Solutions to the aggregate industry’s people problem

By |  May 24, 2022
Pennsylvania State University’s William Rothwell says periodic conversations with employees will reveal issues about their working conditions. Photo: izusek/E+/Getty Images

Pennsylvania State University’s William Rothwell says periodic conversations with employees will reveal issues about their working conditions. Photo: izusek/E+/Getty Images

The aggregate industry’s people problem, exacerbated over the last couple of years by the Great Resignation, persists midway through 2022.

This problem came up last month during an interview with Turner Mining Group’s Thomas Haun. The first of three values at Haun’s company centers around people, with Turner Mining “building a team that feels like family” and “holding each other ruthlessly accountable for our collective well-being.”

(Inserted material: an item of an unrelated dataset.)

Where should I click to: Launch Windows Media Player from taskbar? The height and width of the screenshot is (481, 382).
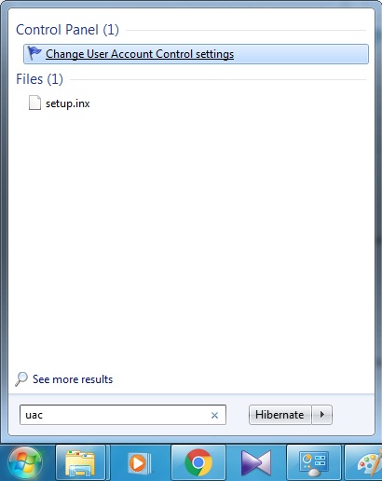click(x=139, y=463)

These concepts are at the foundation of Turner Mining, which was established in 2017. I bring up my interview with Haun because, during it, he characterized the industry’s approach to people in a way I had not heard before, juxtaposing our strength in operations with our weakness in developing long-term employees.

 “Producers are really good at mining,” Haun says. “It’s their business. I think, frankly, equipment and equipage of any site is just critical. I think a lot of attention and focus, rightly so, leans that way when you’re thinking about an owner of a mine or a producer.”

Yet, when it comes to people, Haun argues that producers and others have underinvested.

“And I don’t necessarily just mean dollars,” he says. “I really do mean focus and attention on the people side of our business.”

Fortunately, producers have an obvious opportunity to present their technology as a means to entice people and elevate their standing with the employees they want to hire and develop.

The concept of utilizing technology as a selling point to prospective employees came up during a recent interview with BulkSource’s Craig Holman.

“You’re seeing a new generation of leadership coming up through these quarries,” Holman says. “Whether it’s a family-owned business, corporations or small or midsized operations, everybody has a smartphone. Everybody is using Amazon and Uber Eats. The expectation that your professional life has some component that’s modern as well is becoming more of what I would say is an ‘accepted norm,’ rather than an outlier in legacy industries like the aggregate industry.”

Similarly, DSC Dredge’s Charlie Johnson recently touched on this topic.

“What if I could automate the dredge so that every operator was optimized,” Johnson says. “In a lot of cases, we don’t want to necessarily replace the operator, we just want to make him Superman.”

Yet another theme that surfaces in Pit & Quarry’s upcoming June issue is the idea of investing in technology as a means to replace people. While there is value in making investments for this reason, producers, at the end of the day, will remain dependent on people in the years to come. So taking a different approach to people – or a much more invested one, perhaps – will be necessary for producers to sustain themselves into the future.